The home has several unique features. Very early on Dr. Colon got rid of the van that would take residents to doctor visits. “It was so disruptive for residents. Now we bring the doctors and dentists in. It helps them feel better,” he explained.
In his travels around the country, Dr. Colon learned that stimulation is a determining factor in slowing Alzheimer’s progress, so the home has a full-time activity director. “We have a structure to their lives. We have breakfast and then we exercise. We keep them up on current events by reading the newspaper to them everyday, we celebrate birthdays,” said Fitzgerald. Another big activity is music. When Millie was in the home she had lost her ability to talk. Yet one day when Dr. Colon came in to see a group of people sitting around a piano and singing songs, there was his mother, in her wheelchair, singing along with them.
“Music is the eternal wake-up call,” said Dr. Colon. So at Governor’s Glen, you will find music almost always filling the air. Sometimes musical groups perform live, often with residents joining in on their own instruments, and other times they listen to CDs.

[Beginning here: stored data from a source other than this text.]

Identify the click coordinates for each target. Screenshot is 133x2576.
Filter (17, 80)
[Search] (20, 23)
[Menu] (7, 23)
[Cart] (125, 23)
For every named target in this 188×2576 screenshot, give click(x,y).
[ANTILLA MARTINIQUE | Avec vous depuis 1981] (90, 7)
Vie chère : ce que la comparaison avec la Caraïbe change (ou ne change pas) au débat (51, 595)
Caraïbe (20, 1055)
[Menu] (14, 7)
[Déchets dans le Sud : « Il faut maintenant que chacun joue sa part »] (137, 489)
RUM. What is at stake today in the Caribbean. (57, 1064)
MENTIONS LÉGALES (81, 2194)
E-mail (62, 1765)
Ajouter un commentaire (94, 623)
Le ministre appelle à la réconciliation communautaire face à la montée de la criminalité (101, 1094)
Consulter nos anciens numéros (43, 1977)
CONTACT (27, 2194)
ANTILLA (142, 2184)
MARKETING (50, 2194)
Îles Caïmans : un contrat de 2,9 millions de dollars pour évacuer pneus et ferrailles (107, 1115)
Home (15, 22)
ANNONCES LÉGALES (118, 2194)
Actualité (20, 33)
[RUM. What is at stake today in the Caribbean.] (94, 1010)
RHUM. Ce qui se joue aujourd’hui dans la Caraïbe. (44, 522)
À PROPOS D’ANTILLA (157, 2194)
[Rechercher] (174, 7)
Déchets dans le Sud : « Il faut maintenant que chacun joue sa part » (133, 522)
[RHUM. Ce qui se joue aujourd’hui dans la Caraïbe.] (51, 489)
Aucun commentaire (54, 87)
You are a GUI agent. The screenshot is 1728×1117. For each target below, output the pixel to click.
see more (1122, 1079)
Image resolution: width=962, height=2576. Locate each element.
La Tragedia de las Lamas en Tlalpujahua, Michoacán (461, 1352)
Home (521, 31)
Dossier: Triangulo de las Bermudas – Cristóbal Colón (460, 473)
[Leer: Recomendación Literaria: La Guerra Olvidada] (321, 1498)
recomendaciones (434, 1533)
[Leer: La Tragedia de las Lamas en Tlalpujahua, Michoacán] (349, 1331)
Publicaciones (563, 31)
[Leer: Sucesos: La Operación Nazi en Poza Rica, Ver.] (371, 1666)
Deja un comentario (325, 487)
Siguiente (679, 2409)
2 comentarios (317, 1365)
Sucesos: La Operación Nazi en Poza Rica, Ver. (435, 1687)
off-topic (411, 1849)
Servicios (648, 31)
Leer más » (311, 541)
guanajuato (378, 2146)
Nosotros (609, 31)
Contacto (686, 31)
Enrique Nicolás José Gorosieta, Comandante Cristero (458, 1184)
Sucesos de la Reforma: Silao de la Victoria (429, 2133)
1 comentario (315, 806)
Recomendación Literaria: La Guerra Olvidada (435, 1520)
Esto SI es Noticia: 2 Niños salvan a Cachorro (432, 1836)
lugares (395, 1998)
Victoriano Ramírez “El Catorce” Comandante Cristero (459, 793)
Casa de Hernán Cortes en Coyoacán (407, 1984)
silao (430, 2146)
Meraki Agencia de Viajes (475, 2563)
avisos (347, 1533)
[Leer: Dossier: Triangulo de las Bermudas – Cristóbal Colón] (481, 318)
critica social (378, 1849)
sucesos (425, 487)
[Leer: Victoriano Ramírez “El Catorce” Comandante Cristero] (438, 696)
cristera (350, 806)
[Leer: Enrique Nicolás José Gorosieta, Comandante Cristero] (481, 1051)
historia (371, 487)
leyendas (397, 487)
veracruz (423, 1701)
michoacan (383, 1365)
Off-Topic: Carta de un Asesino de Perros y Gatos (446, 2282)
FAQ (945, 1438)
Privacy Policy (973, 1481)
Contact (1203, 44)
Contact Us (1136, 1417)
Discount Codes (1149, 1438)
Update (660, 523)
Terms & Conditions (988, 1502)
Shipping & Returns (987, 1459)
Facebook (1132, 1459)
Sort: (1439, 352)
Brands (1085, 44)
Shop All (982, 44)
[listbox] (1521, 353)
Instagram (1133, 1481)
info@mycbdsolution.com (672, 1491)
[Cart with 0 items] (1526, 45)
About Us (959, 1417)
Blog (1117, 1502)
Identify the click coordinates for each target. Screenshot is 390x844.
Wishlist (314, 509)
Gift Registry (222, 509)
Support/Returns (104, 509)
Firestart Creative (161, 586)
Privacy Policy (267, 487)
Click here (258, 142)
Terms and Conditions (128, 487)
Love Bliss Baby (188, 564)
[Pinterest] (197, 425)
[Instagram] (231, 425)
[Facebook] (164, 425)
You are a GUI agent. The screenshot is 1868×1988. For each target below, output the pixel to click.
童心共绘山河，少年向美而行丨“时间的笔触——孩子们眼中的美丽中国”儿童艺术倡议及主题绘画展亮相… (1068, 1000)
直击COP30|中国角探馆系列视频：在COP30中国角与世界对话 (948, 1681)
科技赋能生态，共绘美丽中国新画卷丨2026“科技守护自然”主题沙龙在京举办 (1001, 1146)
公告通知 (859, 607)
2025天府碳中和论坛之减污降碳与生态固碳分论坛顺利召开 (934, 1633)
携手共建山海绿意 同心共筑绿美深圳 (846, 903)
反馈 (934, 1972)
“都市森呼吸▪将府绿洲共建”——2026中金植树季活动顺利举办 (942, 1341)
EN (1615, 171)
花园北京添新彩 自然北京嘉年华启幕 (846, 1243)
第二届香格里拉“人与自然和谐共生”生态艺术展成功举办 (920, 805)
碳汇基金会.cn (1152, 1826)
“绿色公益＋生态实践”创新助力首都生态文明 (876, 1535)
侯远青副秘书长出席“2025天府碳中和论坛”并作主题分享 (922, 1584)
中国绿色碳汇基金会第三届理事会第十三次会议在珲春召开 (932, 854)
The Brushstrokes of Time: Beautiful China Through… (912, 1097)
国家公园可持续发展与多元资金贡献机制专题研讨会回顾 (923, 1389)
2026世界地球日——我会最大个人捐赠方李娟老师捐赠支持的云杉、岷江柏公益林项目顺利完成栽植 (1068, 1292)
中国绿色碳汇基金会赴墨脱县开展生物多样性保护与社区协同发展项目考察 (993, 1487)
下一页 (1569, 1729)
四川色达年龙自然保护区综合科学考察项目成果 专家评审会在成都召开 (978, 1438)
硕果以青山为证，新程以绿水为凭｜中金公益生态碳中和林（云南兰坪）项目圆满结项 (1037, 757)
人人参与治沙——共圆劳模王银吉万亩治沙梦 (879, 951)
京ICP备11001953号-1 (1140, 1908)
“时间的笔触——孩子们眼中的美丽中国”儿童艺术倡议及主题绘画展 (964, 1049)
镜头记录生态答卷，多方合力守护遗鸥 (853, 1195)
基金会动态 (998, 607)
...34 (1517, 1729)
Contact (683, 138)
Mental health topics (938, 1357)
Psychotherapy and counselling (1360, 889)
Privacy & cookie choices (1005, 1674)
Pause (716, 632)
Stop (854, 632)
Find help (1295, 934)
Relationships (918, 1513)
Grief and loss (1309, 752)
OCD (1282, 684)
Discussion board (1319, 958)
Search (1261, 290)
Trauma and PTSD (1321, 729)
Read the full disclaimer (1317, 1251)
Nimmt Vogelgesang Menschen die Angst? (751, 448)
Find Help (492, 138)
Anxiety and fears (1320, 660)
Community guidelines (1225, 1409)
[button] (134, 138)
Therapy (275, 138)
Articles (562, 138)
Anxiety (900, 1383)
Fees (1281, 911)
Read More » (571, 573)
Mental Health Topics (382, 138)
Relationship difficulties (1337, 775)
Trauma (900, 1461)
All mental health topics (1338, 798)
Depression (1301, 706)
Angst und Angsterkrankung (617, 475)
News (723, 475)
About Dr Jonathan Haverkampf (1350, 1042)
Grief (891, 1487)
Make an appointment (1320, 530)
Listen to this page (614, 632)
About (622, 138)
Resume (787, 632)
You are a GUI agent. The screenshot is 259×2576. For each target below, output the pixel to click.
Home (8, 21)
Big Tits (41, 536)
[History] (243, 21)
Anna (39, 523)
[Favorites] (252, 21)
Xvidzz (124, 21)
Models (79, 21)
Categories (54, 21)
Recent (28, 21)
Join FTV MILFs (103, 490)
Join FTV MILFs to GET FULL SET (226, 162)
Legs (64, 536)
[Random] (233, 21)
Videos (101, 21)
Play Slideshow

Governor’s Glen accepts full-time residents. It also provides adult day care for families who work, allowing them to drop off their loved ones for eight hours a day. They even have respite care for temporary situations, like if the family is going out of town, for example.
Millie never got to see Governor’s Glen. She passed away in 1997 before the home was completed. But, Dr. Colon said it is her legacy. He built it with her in mind to be a place, as the mission statement says, where the one purpose is to improve the quality of life for residents through socialization and stimulation of the body and mind.
The inscription below Millie’s portrait reads, “Dedicated to the memory of Millie Michaels and all those who have endured the challenges of memory impairment.”
Said Dr. Colon, “Just like my mom, I’m an eternal optimist.”